**Work to be completed:**
A single number is expected: the count of lines in the records below that contain "resolution".

(Stored records)
++++++++++
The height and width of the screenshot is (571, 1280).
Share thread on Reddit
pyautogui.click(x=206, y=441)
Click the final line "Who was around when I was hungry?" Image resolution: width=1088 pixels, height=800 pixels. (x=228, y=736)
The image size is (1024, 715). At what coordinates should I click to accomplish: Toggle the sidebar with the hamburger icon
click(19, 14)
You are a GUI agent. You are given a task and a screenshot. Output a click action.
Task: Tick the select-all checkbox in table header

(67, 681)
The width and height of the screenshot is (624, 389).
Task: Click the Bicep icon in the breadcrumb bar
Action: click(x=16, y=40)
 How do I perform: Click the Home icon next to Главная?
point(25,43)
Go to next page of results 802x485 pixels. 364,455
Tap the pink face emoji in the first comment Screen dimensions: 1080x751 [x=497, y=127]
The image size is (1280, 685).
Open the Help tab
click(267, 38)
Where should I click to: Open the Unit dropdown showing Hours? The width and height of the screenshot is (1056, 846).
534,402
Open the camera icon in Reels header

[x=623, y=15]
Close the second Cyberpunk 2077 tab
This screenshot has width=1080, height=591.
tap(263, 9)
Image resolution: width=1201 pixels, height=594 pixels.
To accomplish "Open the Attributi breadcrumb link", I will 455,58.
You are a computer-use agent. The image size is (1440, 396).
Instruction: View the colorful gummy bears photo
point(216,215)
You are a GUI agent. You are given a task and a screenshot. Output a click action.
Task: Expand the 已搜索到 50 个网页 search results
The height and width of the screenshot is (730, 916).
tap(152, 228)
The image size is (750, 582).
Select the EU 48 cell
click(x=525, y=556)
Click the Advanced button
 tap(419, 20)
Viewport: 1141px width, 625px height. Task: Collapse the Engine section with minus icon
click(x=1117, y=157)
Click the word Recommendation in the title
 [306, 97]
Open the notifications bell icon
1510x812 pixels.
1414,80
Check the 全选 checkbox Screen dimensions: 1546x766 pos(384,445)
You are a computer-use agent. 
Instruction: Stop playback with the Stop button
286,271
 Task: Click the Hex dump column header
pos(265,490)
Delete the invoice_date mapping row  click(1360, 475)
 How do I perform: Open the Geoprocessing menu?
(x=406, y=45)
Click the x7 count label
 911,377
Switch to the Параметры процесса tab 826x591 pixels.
++++++++++
**Solution to this task:**
2